Reproduce exactly the lines beginning with the line that contains "At what coordinates should I click to accomplish: Open" and ending at the final line of the material below.
(Data Opens)
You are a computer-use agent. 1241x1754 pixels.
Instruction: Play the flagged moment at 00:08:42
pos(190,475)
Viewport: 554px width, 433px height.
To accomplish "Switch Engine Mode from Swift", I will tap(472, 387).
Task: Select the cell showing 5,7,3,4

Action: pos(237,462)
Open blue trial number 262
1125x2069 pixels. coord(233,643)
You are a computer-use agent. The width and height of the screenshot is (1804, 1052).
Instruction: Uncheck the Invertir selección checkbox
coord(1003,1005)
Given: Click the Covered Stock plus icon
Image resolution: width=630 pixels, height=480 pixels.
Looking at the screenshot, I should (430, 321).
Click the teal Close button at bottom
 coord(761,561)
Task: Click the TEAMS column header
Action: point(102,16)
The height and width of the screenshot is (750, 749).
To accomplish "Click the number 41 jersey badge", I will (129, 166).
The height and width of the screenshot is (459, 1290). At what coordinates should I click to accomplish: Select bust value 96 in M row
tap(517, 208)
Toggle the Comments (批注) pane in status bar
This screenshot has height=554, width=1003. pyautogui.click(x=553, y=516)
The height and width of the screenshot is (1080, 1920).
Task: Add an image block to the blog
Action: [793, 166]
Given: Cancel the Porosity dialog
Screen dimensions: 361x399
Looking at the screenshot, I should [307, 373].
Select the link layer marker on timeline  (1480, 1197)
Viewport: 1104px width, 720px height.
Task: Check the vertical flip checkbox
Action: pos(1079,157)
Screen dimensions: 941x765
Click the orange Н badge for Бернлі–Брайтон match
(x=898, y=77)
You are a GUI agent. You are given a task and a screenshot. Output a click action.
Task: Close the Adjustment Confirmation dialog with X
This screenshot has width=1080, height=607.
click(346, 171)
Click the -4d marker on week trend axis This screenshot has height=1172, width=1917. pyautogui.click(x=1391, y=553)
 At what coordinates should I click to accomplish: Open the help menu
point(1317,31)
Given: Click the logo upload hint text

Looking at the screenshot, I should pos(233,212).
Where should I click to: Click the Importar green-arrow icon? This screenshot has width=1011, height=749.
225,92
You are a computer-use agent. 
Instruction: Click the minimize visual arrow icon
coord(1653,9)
(Data Closes)
Solved exercise:
 At what coordinates should I click to accomplish: Open the help menu
point(1317,31)
Given: Click the logo upload hint text

Looking at the screenshot, I should pos(233,212).
Where should I click to: Click the Importar green-arrow icon? This screenshot has width=1011, height=749.
225,92
You are a computer-use agent. 
Instruction: Click the minimize visual arrow icon
coord(1653,9)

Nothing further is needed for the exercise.